Wie Romney zum „Rombo“ wurde

VonAstrid Dörner

Kaum ein US-Wahlkampf war von so viel Schmutz und Intrige geprägt wie der aktuelle. Mit Enthüllungen über den Gegenkandidaten versuchen die Aspiranten, Stimmen zu gewinnen - und nehmen damit eigenen Schaden in Kauf.

Der frühere Gouverneur des US-Bundesstaats Massachusetts, Mitt Romney, will Präsident werden. Mit seinen politischen Gegnern geht er nicht zimperlich um. dapd

Der frühere Gouverneur des US-Bundesstaats Massachusetts, Mitt Romney, will Präsident werden. Mit seinen politischen Gegnern geht er nicht zimperlich um.

WashingtonWie Rick Santorums kreative Strategen den Konkurrenten Mitt Romney sehen, haben sie in einem Werbespot zusammengefasst: Ein Doppelgänger von Romney schießt Fäkalien aus einem Maschinengewehr auf Rick Santorum, trifft ihn aber nicht. Am Ende geht ein Schuss nach hinten los und Romney trifft sich selbst – mitten aufs Herz.

Der Spot mit dem Titel „Rombo“ ist eine Anspielung auf Romneys Wahlkampfmaschine, die seine Gegner im US-Vorwahlkampf so lange mit aggressiven Werbespots befeuert, bis sie die Zustimmung der Wähler verlieren. Auch in Michigan hat die Methode Romney zum Erfolg verholfen. Er gewann Dienstagnacht mit 41,1 Prozent der Stimmen. Santorum kam auf 37,9 Prozent. In der letzten Woche vor der Wahl gaben Romneys Unterstützer mehr als doppelt so viel Geld für Wahlkampfspots aus wie Santorum. Dabei lag Santorum gut zehn Tage vor der Wahl noch deutlich in Führung.

„Es gibt eine ungewöhnlich hohe Anzahl an negativen Werbespots in diesen Vorwahlen“, sagt Ken Goldstein von der Campaign Media Analysis Group, die politische Werbung auswertet. Das Rennen um das oberste Amt im Weißen Haus könnte in diesem Jahr das schmutzigste aller Zeiten werden. Aggressive politische Werbespots, sogenannte Attack-Ads, sind das mit Abstand beliebteste Mittel in der Schlammschlacht. Und sie werden von allen Lagern eingesetzt.

Es ist die dunkle Seite des hochprofessionellen US-Wahlkampfs. Meist stehen sogenannte Super-Pacs hinter den bösen Spots. Das sind Organisationen, die einen bestimmten Kandidaten unterstützen, aber nicht seiner offiziellen Kampagne angehören. Deshalb kann sich der Kandidat bequem von den Attacken distanzieren. Und der schmutzigen Kreativität sind keine Grenzen gesetzt: Zitate werden aus dem Zusammenhang gerissen, Lügen als Fakten dargestellt, die Gegner als „Abschaum“ (Gingrich) und „Unternehmenskiller“ (Romney) bezeichnet.

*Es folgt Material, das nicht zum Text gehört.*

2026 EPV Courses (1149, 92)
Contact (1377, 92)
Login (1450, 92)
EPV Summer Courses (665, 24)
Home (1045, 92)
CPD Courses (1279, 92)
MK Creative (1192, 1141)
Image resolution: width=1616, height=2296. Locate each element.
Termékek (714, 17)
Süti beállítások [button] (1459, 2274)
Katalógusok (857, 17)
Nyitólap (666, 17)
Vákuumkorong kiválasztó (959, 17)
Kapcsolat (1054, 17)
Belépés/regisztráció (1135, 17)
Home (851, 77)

Das System der Vorwahlen in den USA

Wahlmänner

Bei der Präsidentenwahl geben die US-Bürger ihre Stimme nicht für eine Partei ab, sondern indirekt über Wahlmänner für eine Einzelperson. Theoretisch könnten daher mehrere Kandidaten einer Partei gegeneinander antreten, was aber die Wählerschaft spalten würde. Um das zu verhindern, kämpfen die Bewerber bei den Vorwahlen um das Recht, als Einzige im Namen ihrer Partei antreten zu dürfen.

National conventions

Nicht die Parteispitze bestimmt den gemeinsamen Kandidaten, sondern die Basis. Dazu finden seit 1832 Parteitage („national conventions“) statt. Hier kommen Tausende Delegierte zusammen, die bei den Vorwahlen in den einzelnen Bundesstaaten ernannt wurden und sich verpflichtet haben, für einen bestimmten Kandidaten zu stimmen. Der Parteitag der Demokraten findet vom 3. bis 6. September in North Carolina statt, der der Republikaner vom 27. bis 30. August in Florida.

Caucus und primary

Wie viele Delegierte jeder Bundesstaat schickt, hängt hauptsächlich von seiner Bevölkerungszahl ab. Auch der genaue Ablauf einer Vorwahl ist von Bundesstaat zu Bundesstaat verschieden. Es werden grundsätzlich zwei Verfahren unterschieden: Die traditionelle Urwahl (“caucus“) und die Vorwahl im engeren Sinn (“primary“), die inzwischen häufiger ist.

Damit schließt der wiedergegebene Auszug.